Obviously implementation has the greatest impact, but the Volent speaker uses relatively inexpensive cross-over components and a lower quality cabinet than the Magico which is also part of the reason for its inferior sound. The diamond midrange in the Polymer Logic is also the midrange used in a $250K speaker from Marten Design. THis is saying a lot. I think a lot of people do not take Polymer Logic seriously because of how inexpensive it is. Well, I promise you that all it takes is one listen to these speakers to realize just how they totally create a new standard. I am not talking about incremental improvements here,
Bill_powel, the problem is that not everyone wants the recreation of live music nor does everyone agree on what live music sounds like. Once the sound waves hit our ears and is interpreted by our brain, the judgment of what is pleasing to us becomes completely subjective. I have not even mentioned things like hearing acuteness that could greatly impact what is heard. For example, I could have an issue with hearing high frequencies. What some consider to be bright or tipped up in the highs may sound absolutely pleasing to me. I do not mean to be argumentative but the reality is everything in this hobby is subjective because it is interpreted by humans. The only way to make it objective is to remove any interpretation and to get everyone to agree on a set of standards that can be used to judge whether a particular component reproduces the frequency response better than another.

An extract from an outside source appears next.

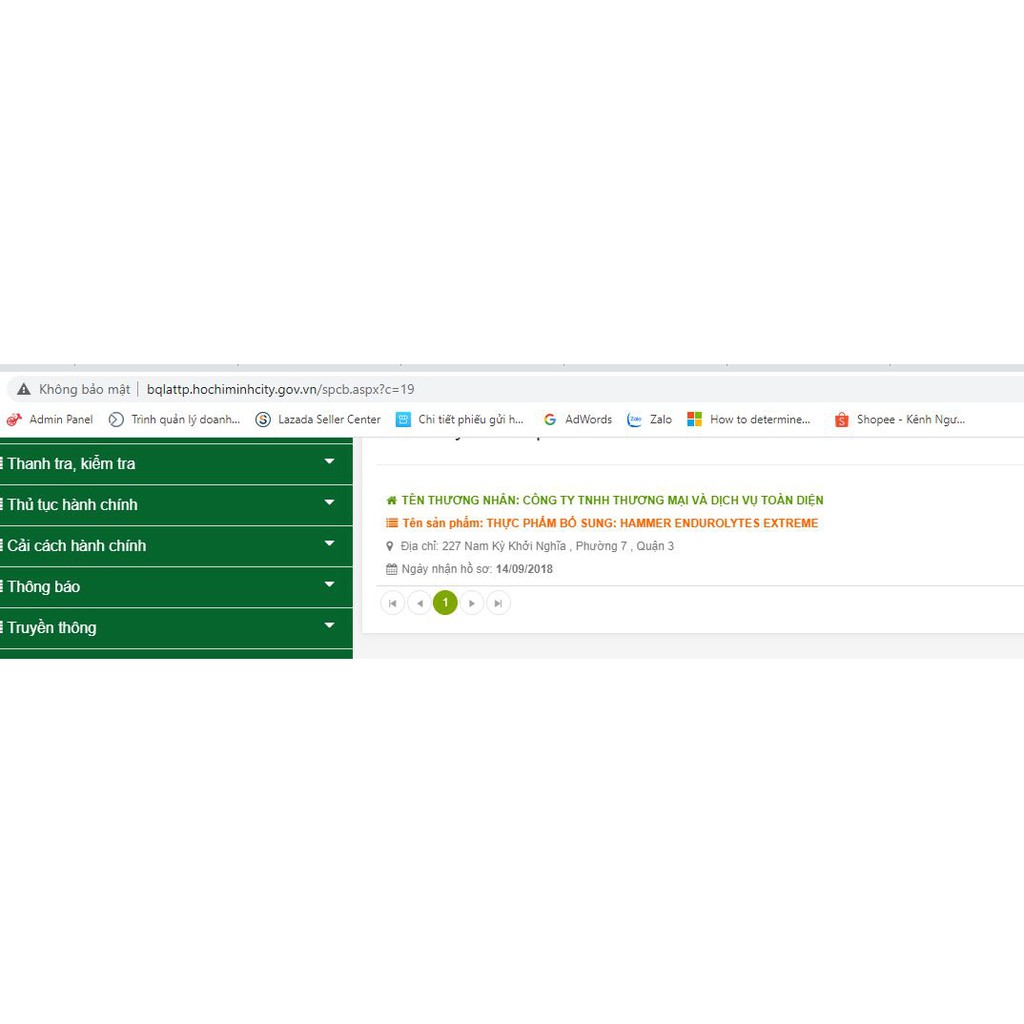Open the Zalo bookmark
The width and height of the screenshot is (1024, 1024).
pos(649,420)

I heard Volent at the manufacturing company in HK. Bottom line is it is quite transparent in medium range, rather analytical sound (not surprising given the driver used), good tonal accuracy, but you don't have the same transparency and image as for the Magico Mini. Big problem for me is the ported bass: goes lower than the Mini but the bass is too heavy, too sloow. It is masking the lower mid.

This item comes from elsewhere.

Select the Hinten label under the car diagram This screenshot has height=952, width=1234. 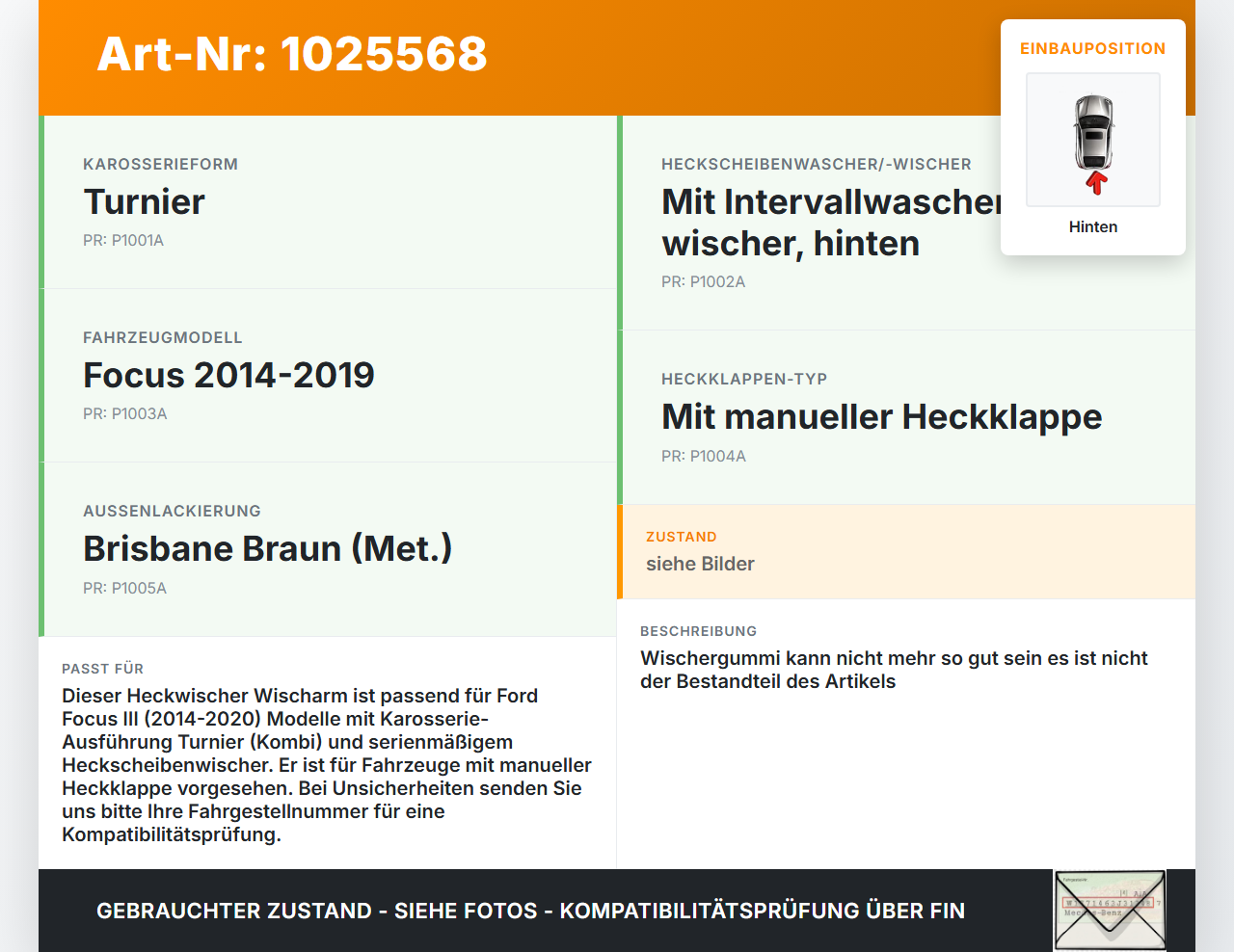1092,226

Tweeter is nice if you are sitting in the right position (I always liked ribbon): sweet and transparent. Overall a good speaker but not the Whow factor of the Mini (they cost 4 times less).

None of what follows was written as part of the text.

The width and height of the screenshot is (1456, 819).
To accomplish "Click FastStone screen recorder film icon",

I was looking for another pair of small speaker for my second home in Taipei, I am keeping looking as the port is too much of an issue for me and the improvement vs my pair of Usher 718 is not enough to make the jump. Currently listening to the Usher 718 Be (proce is amazing in Taiwan), hope to compare it against the new small JMLabs.

Great point on hearing acuity. It would seem that a speaker that allows the listener to adjust the tweeter level would greatly help in addressing individual hearing differences- All models in the Evolution Acoustics line have adjustable ribbon tweeters.